> Exercise aim
The line that contains "Viewport: 1366px width, 614px" marks the start. Please set it down, with every later line of the data, exactly and without pictures.

-- Supplied material follows --

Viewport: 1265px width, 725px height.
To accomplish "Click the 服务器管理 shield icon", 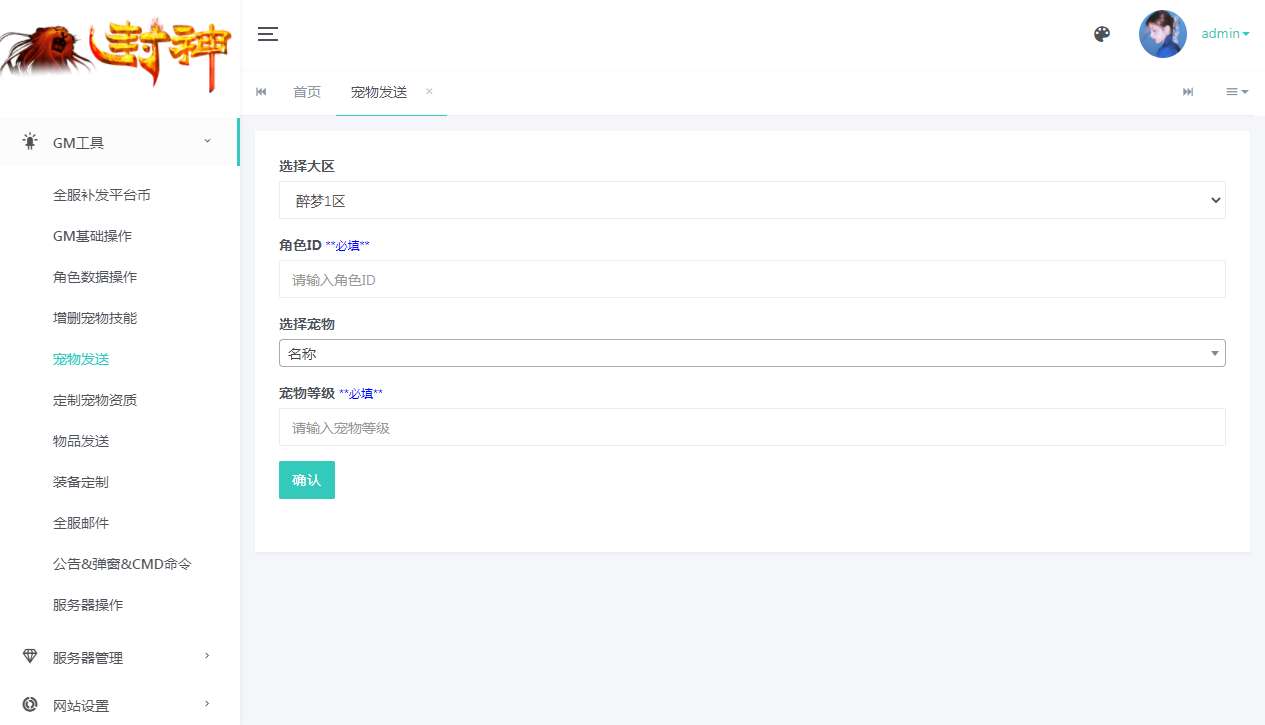I will (x=29, y=657).
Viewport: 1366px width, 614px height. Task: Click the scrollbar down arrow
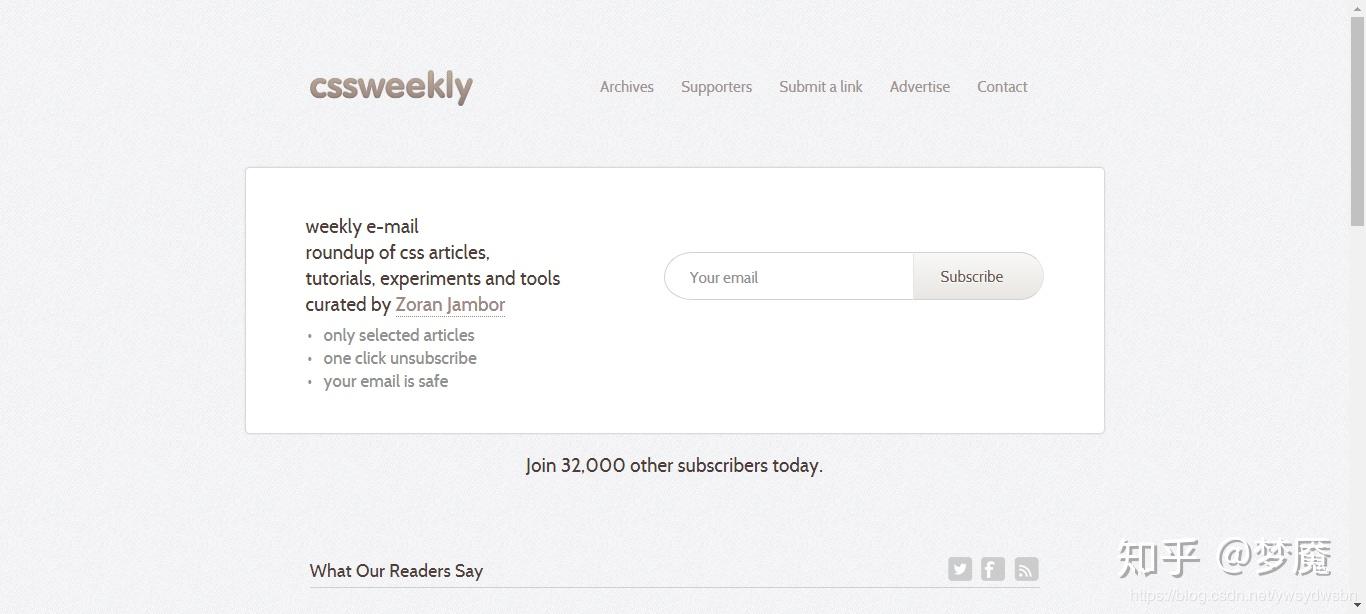point(1357,606)
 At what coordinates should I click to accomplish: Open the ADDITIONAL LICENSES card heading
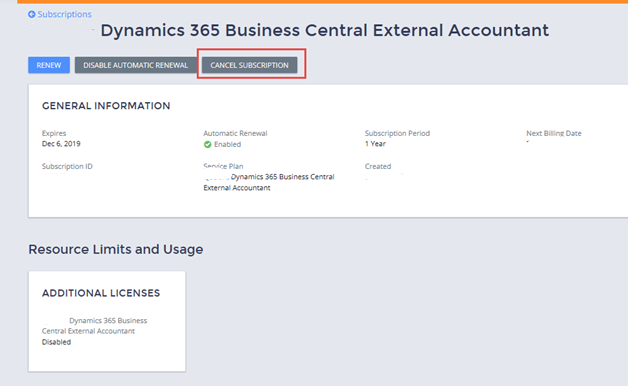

-- Supplied material concluded --

> Expected answer
Viewport: 1366px width, 614px height. Task: Click the scrollbar down arrow
point(1357,606)
 At what coordinates should I click to accomplish: Open the ADDITIONAL LICENSES card heading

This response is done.